Strange item #2: The eventual bracelet winner almost busted out against me on Day One. Brandon Wittmeyer, who met me 9 years ago through a mutual friend (but had barely seen me since), held KK on the river on a jack-high board, and was facing an all-in bet from me. Had he called, he would have busted, as I had more chips than he did. Many players would have called off here, and Wittmeyer was VERY close to doing so, taking about 5 minutes to think about it. Eventually, he reasoned out loud that his memory of me in 2006 told him that I was likely to have a very strong hand in this spot, and he laid it down. He was right, as I had a set of 4s, and this fold was the ultimately difference between him min-cashing and winning $200,000 plus the bracelet for the event.
Strange item #3: At one point in mid-late in day 1, the top two chip leaders in the event were the co-hosts of the same internet radio show. And not just any internet radio show — but MY internet radio show, PokerFraudAlert Radio. I was #2 in chips with 70k (starting from 7500), and beloved co-host Brandon Gerson had the top spot at 74,500.
Strange Item #4: I was all-in in three major spots during the event. In all three, the huge underdog hand won. The first two went my way. I was all-in with 44 on a 8267 board against 88, and needed a 5 on the river to stay alive. That gave me just a 9.09% chance to survive, and there came the 5 on the river! Not too long after that, I was again short stacked, and got it all in with AJ versus AK and KK preflop — giving me just a paltry 8.78% chance of survival. Amazingly, a jack flopped and another jack hit the turn, and I nearly tripled up. Unfortunately, the huge favorite hand fared just as poorly when I held it. In a huge pot all-in where I held AK and my opponent held KQ on a K234 board, he needed a queen to win , so I held a 93.18% chance of winning. You know what happened. Queen on the river, and I was down to almost no chips.
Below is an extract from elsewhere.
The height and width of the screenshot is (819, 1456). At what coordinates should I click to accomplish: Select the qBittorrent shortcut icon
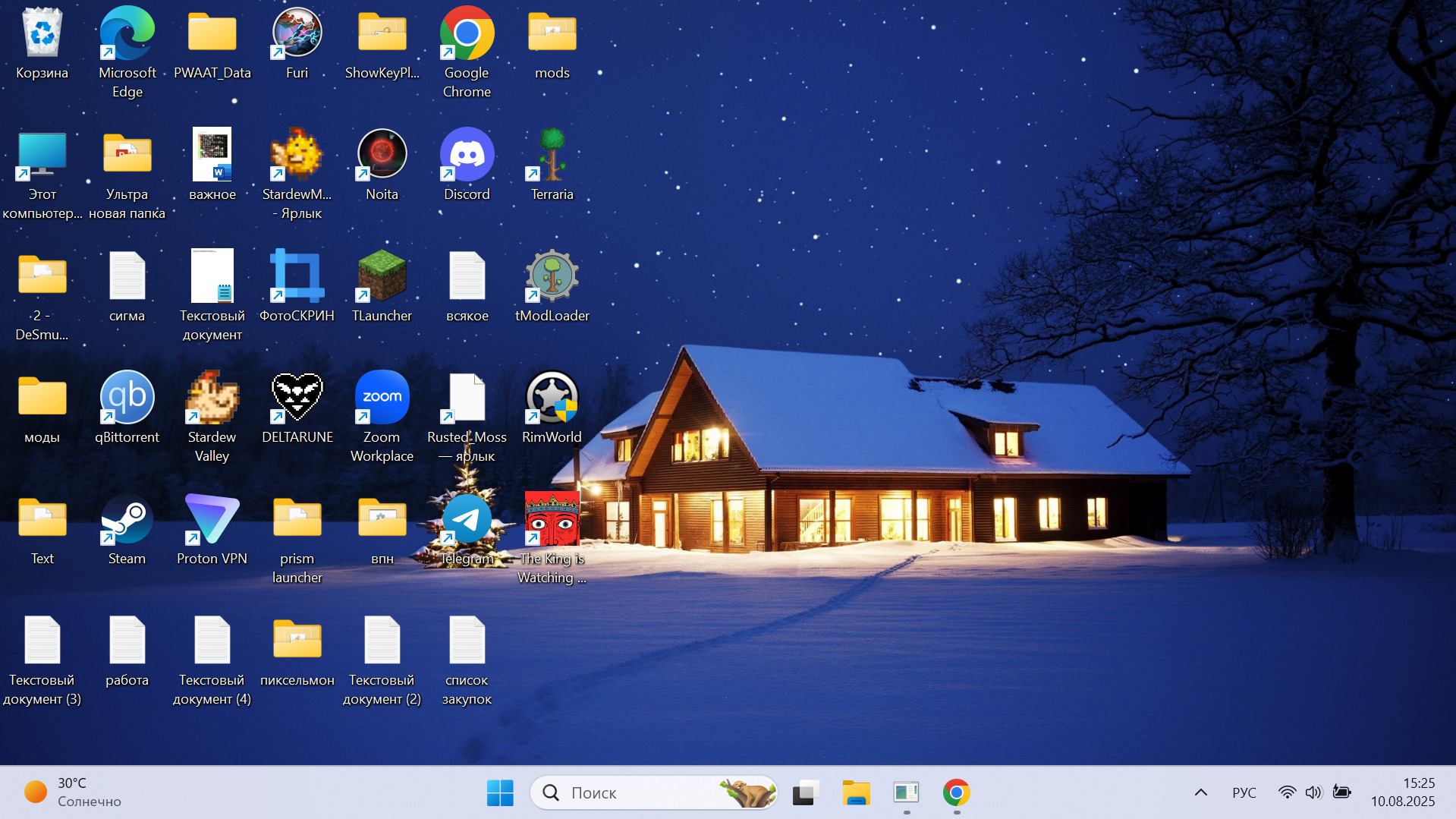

These were the only three major spots where I was all-in for significant chips and got called. What was the chance of all three going to the underdog, as they did? 1 in 1838. Wow.
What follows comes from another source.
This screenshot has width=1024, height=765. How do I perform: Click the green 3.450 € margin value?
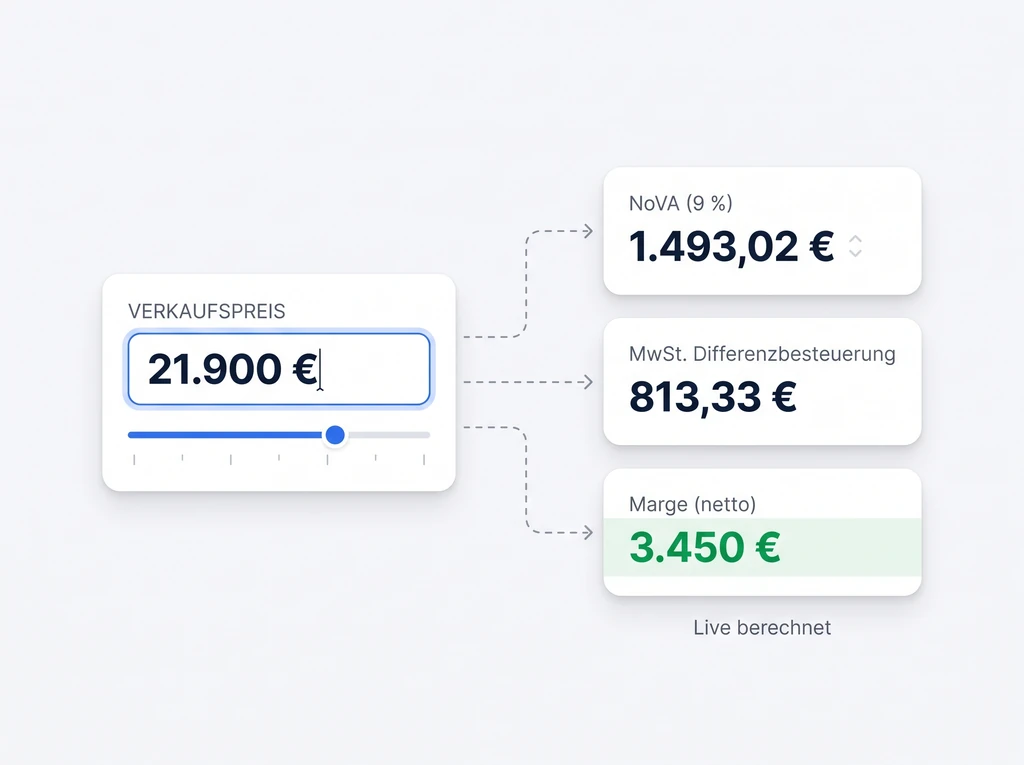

Many expected me to be frustrated with that river queen, which if it hadn’t come, would have left me 50% above average chips with just 40 left in the event. This was my chance to finally win a NL bracelet, and to make my first NL WSOP final table since 2006, and that horrible beat robbed me of it.
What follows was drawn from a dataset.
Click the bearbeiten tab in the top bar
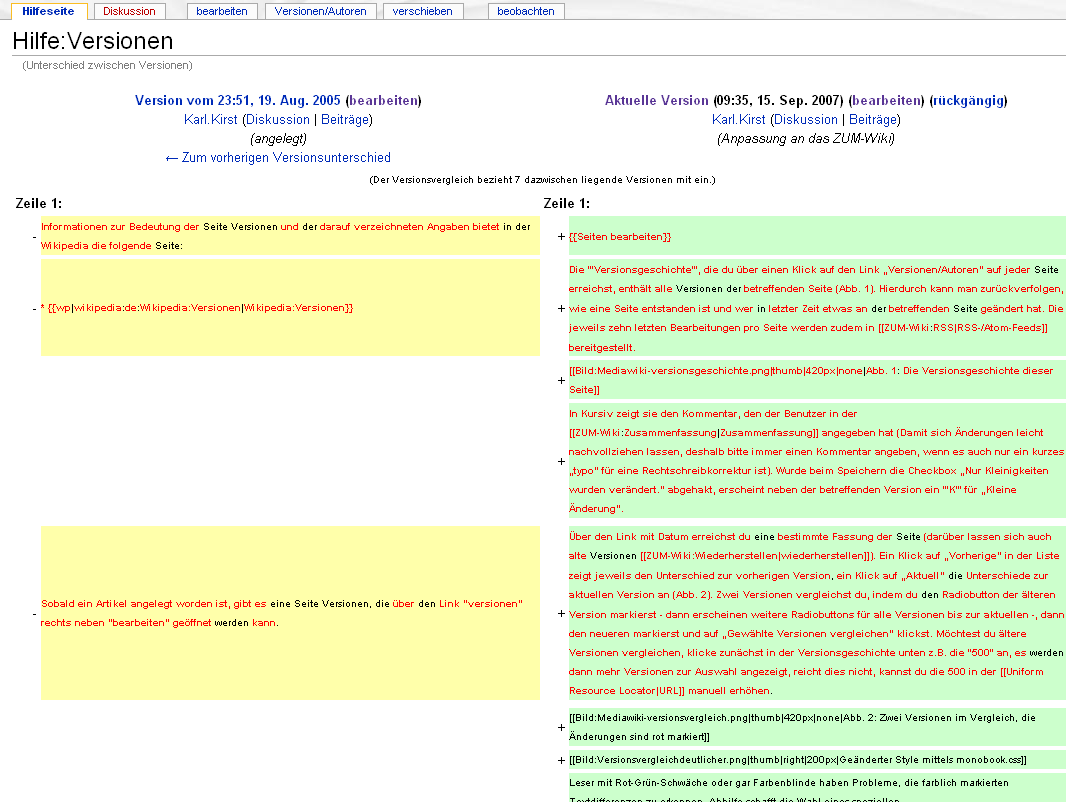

And yes, I was quietly frustrated, but at the same time, I was accepting of it. I said out loud that I put down two very lucky beats of my own to get there, so I can’t complain too much when the reverse happens to me. I wasn’t just saying that to sound like a good sport. That’s how I really felt.
I felt that way because, in between the fortunate all-in survivals and the brutal eventual beat, I realized that I was already freerolling the event. I should have been out — TWICE — but here I was with slightly below average chips with just 40 people remaining. I thought about a story I was once told about a much more serious matter than poker….
The date was August, 1971. A frantic young woman was at an emergency appointment at her OB-GYN’s office. Still childless, she was on her second pregnancy. The first ended in miscarriage a year earlier. Now pregnant once again, the exact same miscarriage symptoms were presenting themselves at the nearly the exact same point in the pregnancy when she lost the first baby.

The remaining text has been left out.